Work to complete:
Omit all images, then repeat exactly the lines below from the one containing "600x400 pixels. At" through the one containing "The width and height of the screenshot is (958, 534).", both ends included.

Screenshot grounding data
********

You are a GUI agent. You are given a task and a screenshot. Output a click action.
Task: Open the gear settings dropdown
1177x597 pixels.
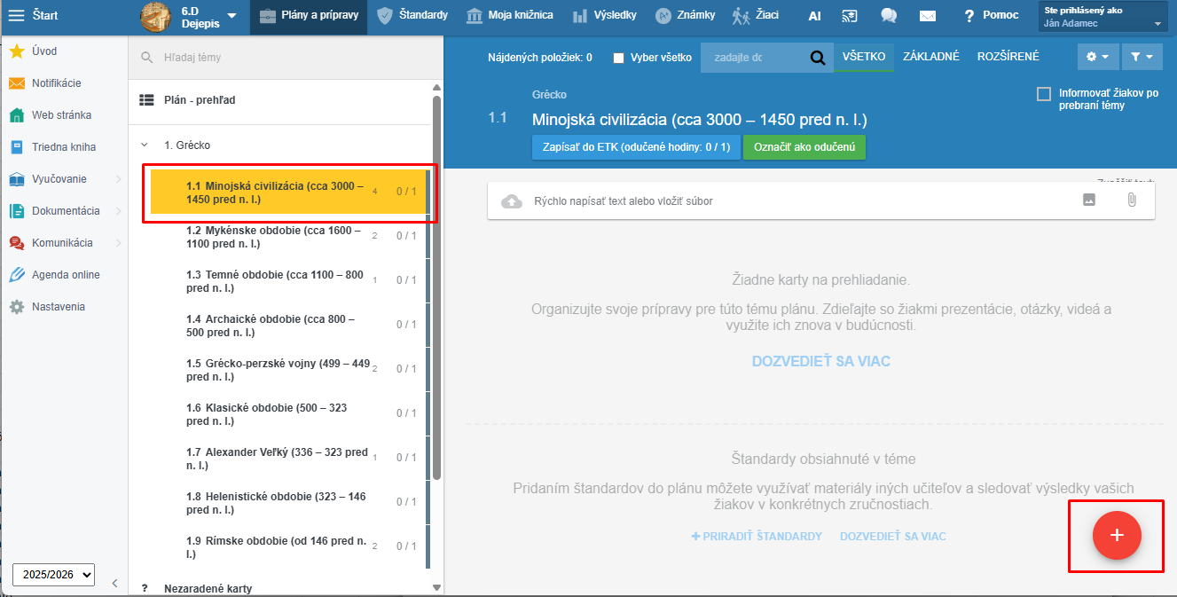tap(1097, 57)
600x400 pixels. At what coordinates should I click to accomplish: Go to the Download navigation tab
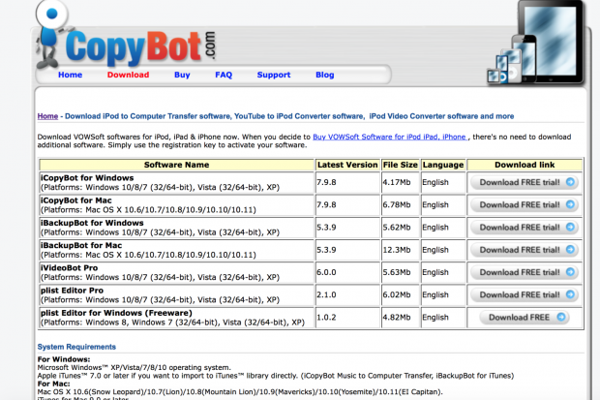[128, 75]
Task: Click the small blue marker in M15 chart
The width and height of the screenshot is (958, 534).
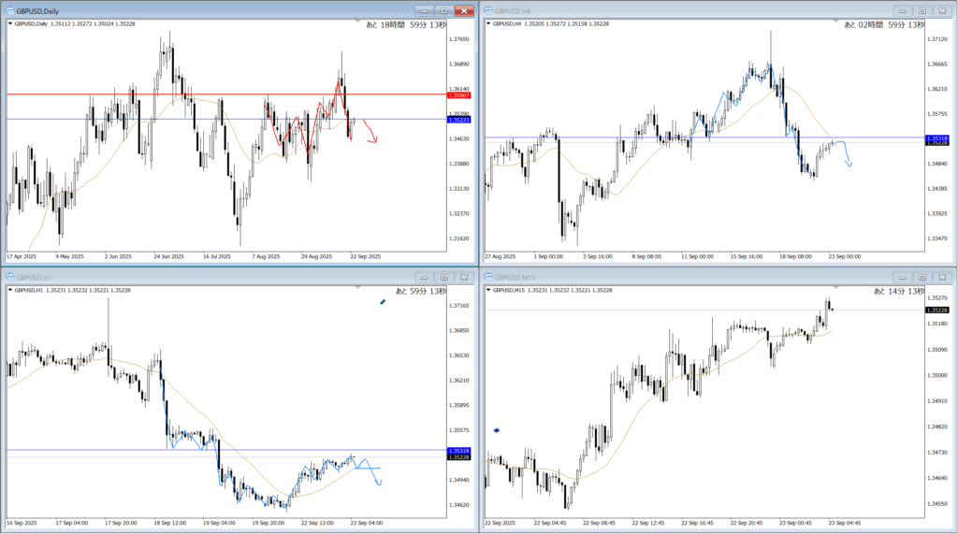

********

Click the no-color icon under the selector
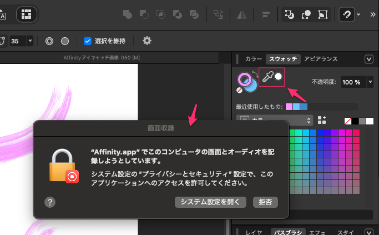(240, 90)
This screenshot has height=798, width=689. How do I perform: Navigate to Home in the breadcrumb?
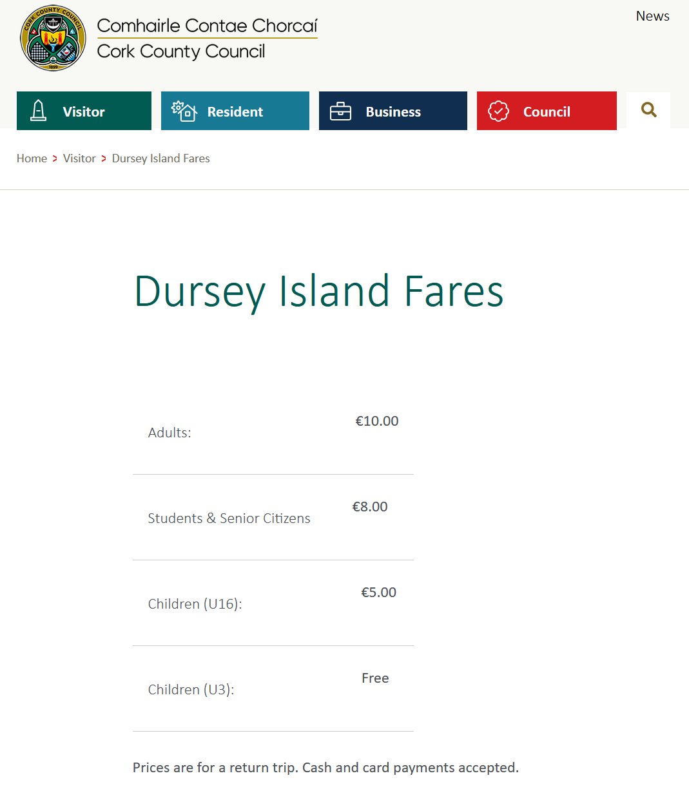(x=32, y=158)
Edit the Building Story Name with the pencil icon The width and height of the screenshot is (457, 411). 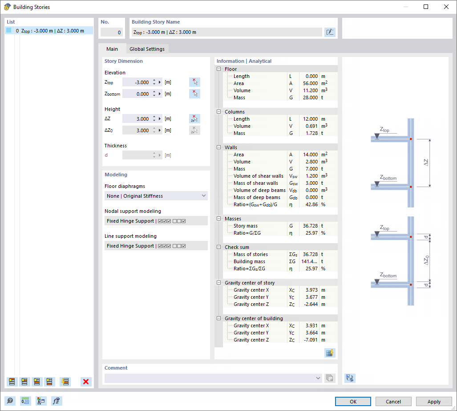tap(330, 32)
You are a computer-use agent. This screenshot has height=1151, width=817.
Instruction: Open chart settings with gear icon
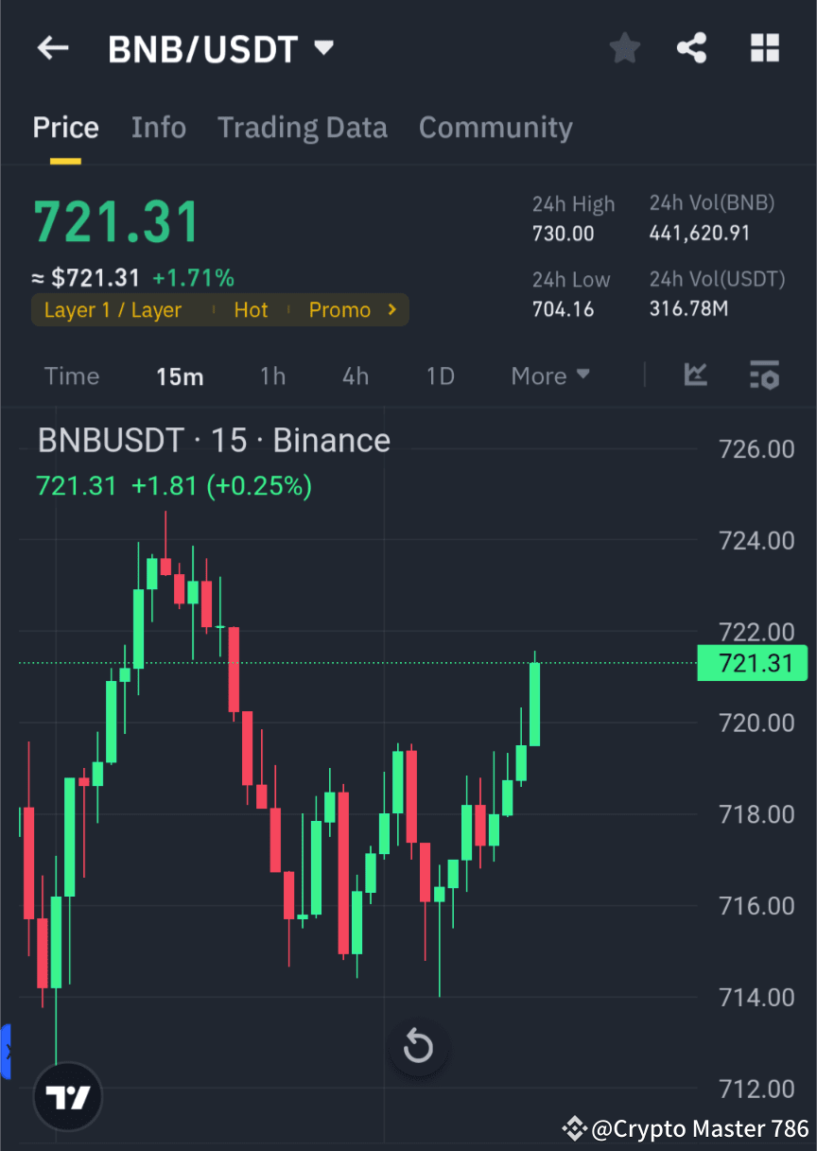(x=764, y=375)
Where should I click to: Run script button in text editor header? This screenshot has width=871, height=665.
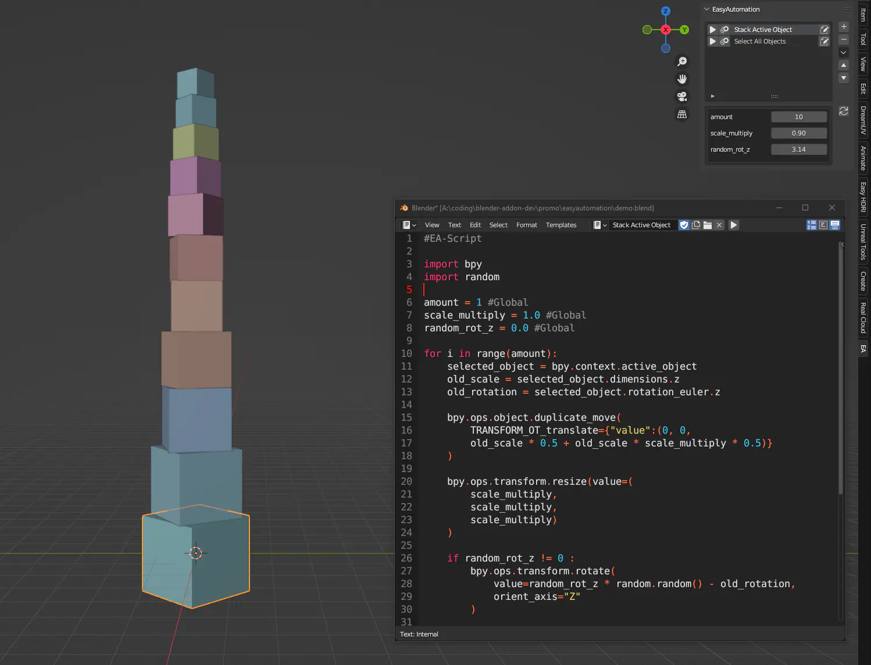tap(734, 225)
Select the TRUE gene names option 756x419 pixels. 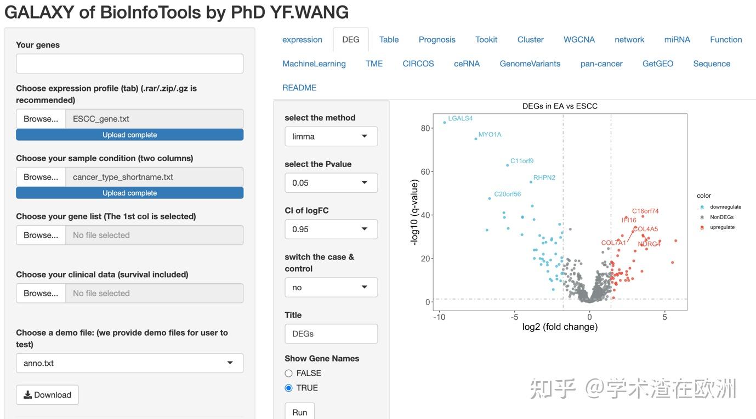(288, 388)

********

Solution:
600x400 pixels. At what coordinates should I click to accomplish: Go to the Download navigation tab
[128, 75]
Task: Click the small blue marker in M15 chart
The width and height of the screenshot is (958, 534).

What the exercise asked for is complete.